A lot of pain is actually caused by muscles and muscle control by the brain. This is not an area of research by medical professionals. It is an area covered by chiropractors, Alexander Teachers, Yoga teachers and others in the complementary medical world.

A preliminary trial of Alexander Teachers versus Physiotherapists in back pain showed Alexander Technique was better. A follow up trail with larger numbers would have cost one million pounds to do. The researcher could not get a grant to do this.

A trial with a new drug will get the funding because the pharmaceutical company will make a profit if the drug has some degree of success.

1 like

Hermes123. My reply, Love the title of Richard Harris's book, I also agree whole heartedly your point of muscular problems of keep muscle supple, as hard ridged muscle can curse as many problems as trapped nerves.

But were I do find myself in disagreement with you, is your constant banging on about the Alexandra technique as being the holy grail.

Firstly what career path did you follow? was hard physical work around a lot of Physical lifting where a body belt needed to be worn from time to time, also having a back support corset with shaped steel strips to support your back, a wonderful piece of kit the NHS. has since done away with.

Was your basic working week48. hrs. that was often made up of 16./18. Hrs. overtime, plus two and half hrs a day travelling time to get to and from work and working with serious sciatic pain, where one had not the time to think about the pain but to work though it.When you have done this as well as finding as find all various types of techniques, lotions, potions... muscle rubs... heat... Radionics the rack and so on and so fourth, then you can come back and tell me about the Alexandra Technique. Until the give it a rest for a while please. Hermes.


Thanks for the reply. I cannot tell you anything about the Alexander Technique because it is an experiential technique. It can only be understood by doing. Written language reminds people of what they know it cannot give understanding of a new experience.

The Alexander Technique is only part of a regime of personnel investigation that I engage in that helps keep my chronic pain under control. The chronic pain coming as a result of a collision with a double decker bus.

You description of your work is a description of little understanding of how power and muscle actually works. Working though pain can mean ignoring it rather than modifying how you move to reduce it. I have actually taught people better ways of how to lift heavy objects.

When a muscle gets over contracted it needs other muscles to force it to uncontract by stretching. Muscles have nerves which instruct a muscle to contract or stop contracting. There are no nerves to instruct a muscle to uncontract.

Power in a muscle is lots of muscles contracting together in unison. Sometimes the body tries to get power by over contracting a few muscle fibers. The greater the muscle contraction the weaker a muscle becomes. The body can end up in a positive feedback loop with the result - lots of pain which can be long lasting.

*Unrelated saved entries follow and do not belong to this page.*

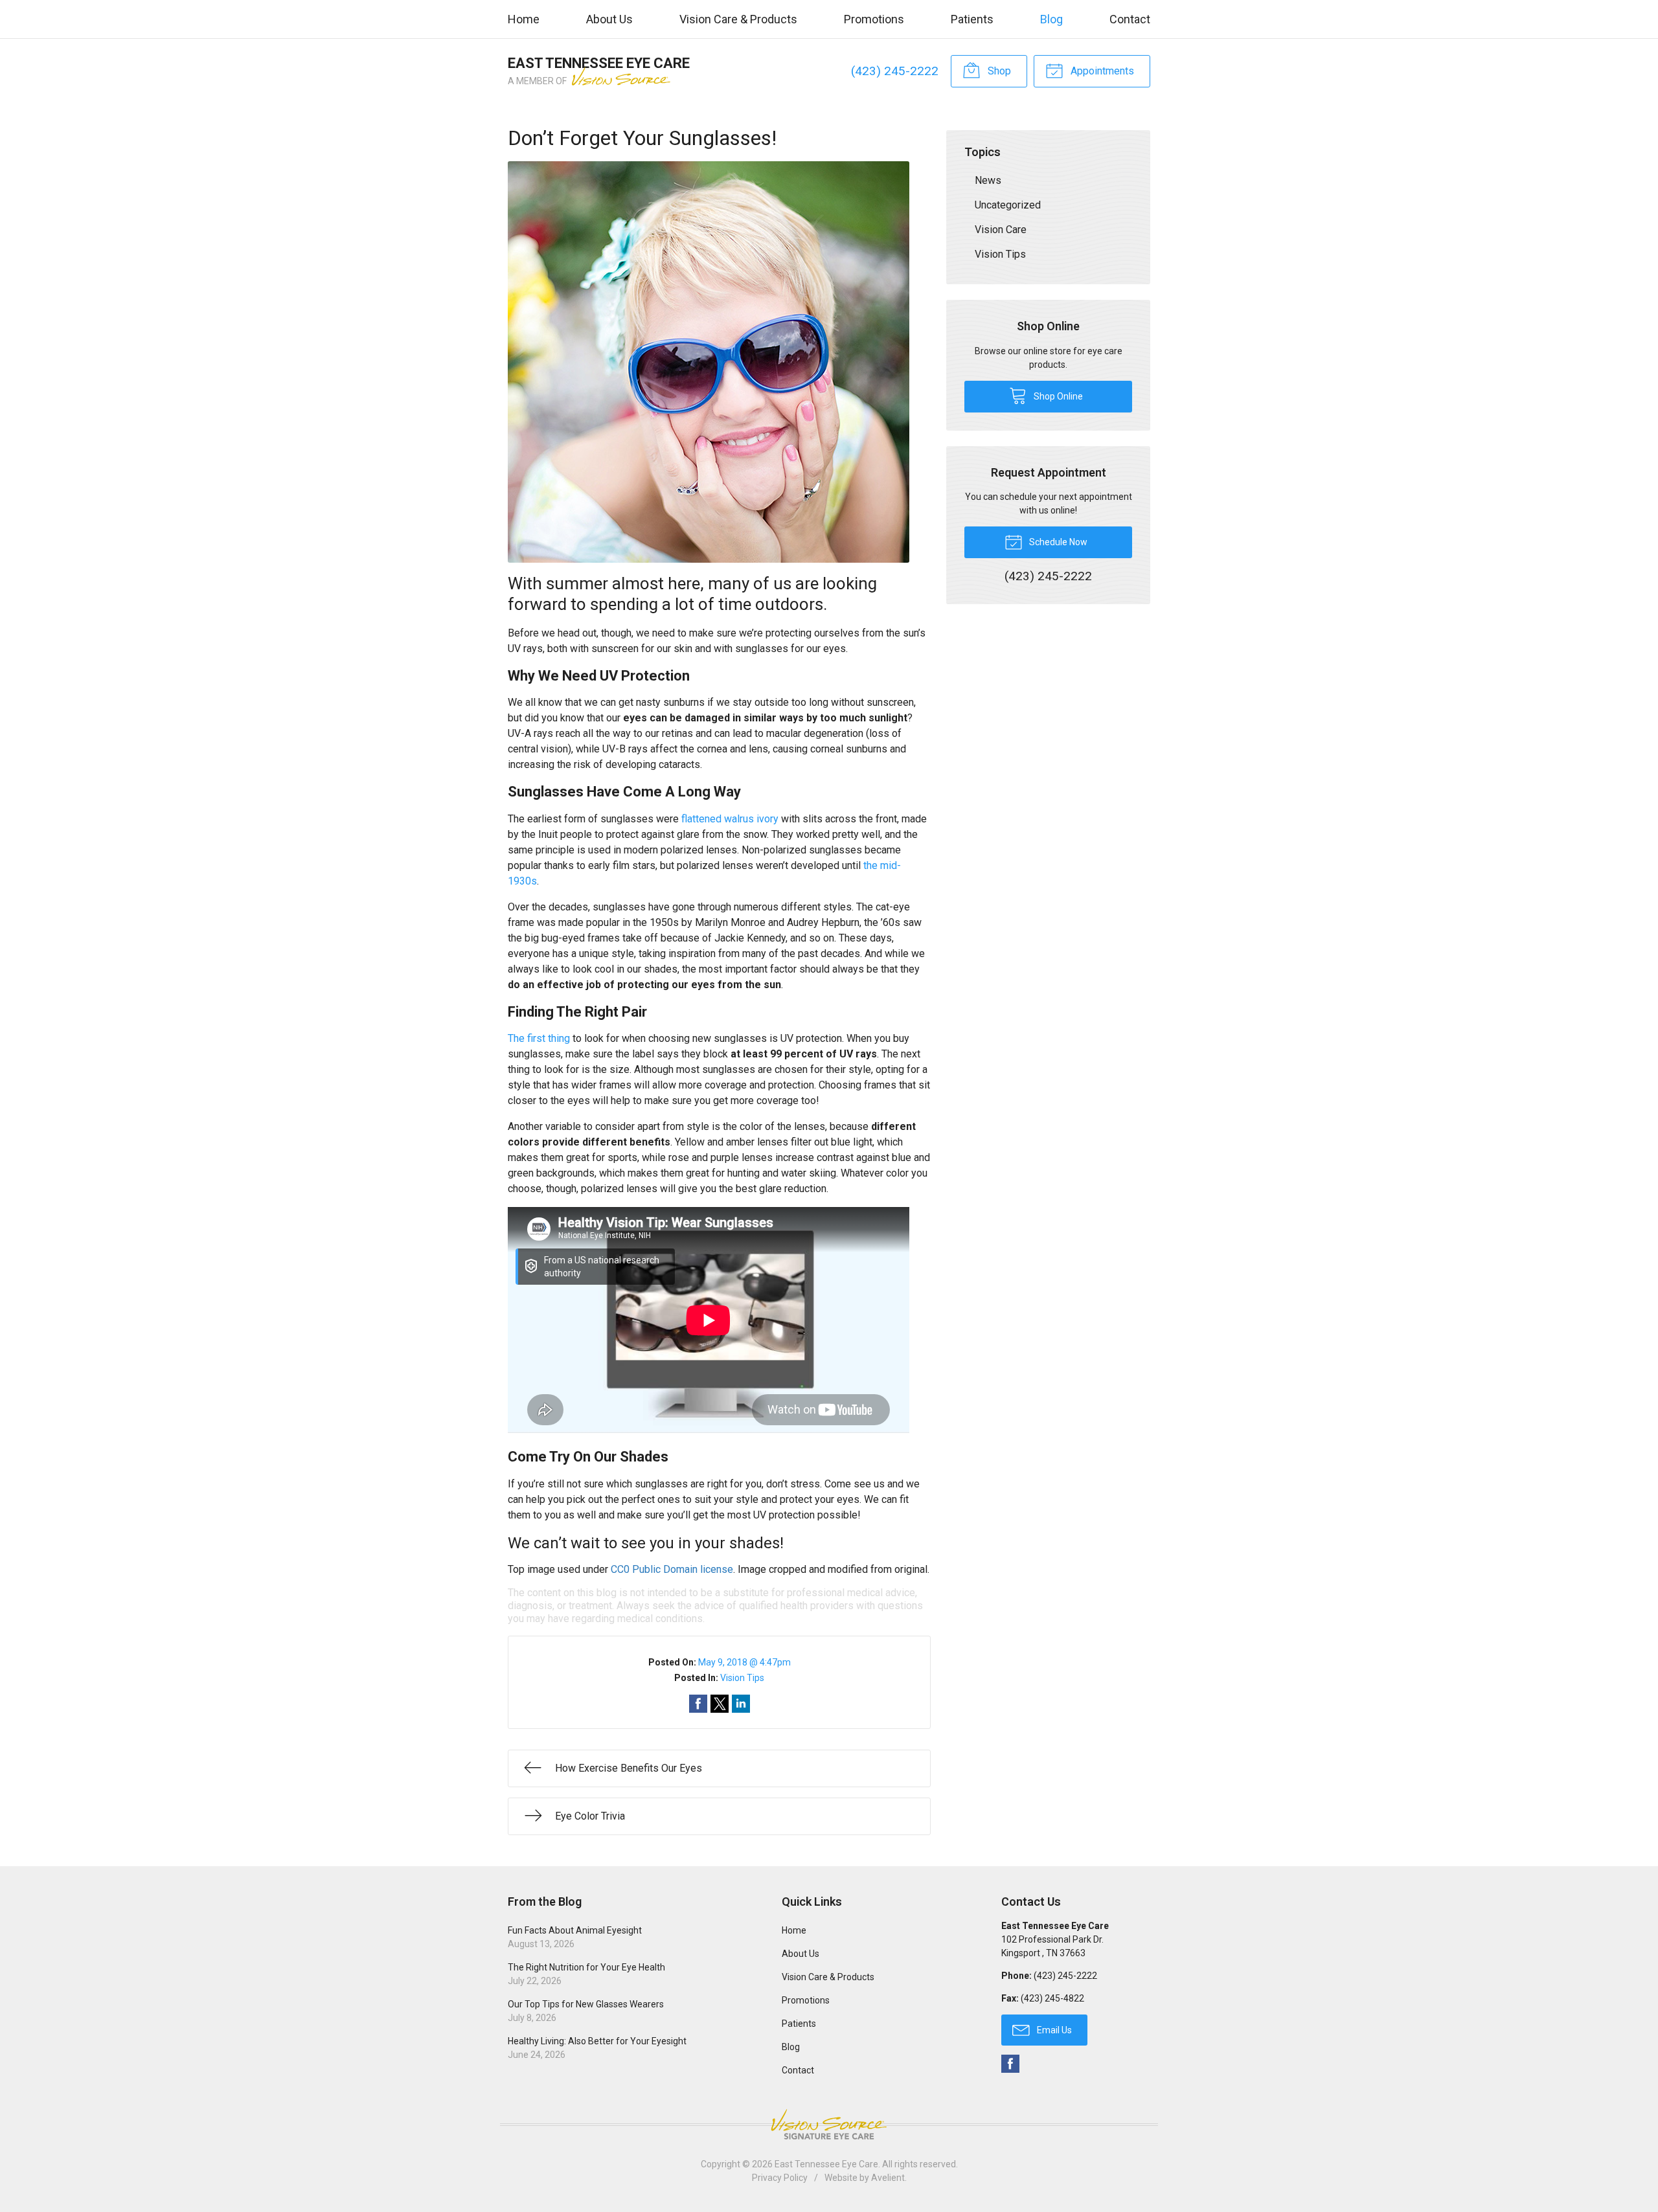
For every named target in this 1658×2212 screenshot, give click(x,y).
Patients (972, 19)
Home (523, 19)
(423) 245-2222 (894, 70)
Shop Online (1057, 396)
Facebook (1010, 2064)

Hi John Smith, whilst in the Army prior to my work damage, I did weight lifting... boxing and long distant cross country running. 21. miles, so under PTI.s. I had to learn about muscle control, large diagrams of how different muscles work and there oxygen supply, also tissue tear, so under normal circumstances I was quiet able to protect myself with body straps and belts which I always wore when heavy lifting was involved, but it only takes one guy taller than the rest and woops you are left to support all the weight of six men who cannot support it, once done with a weak back you were susceptible to more injuries, protected or not. Hermes.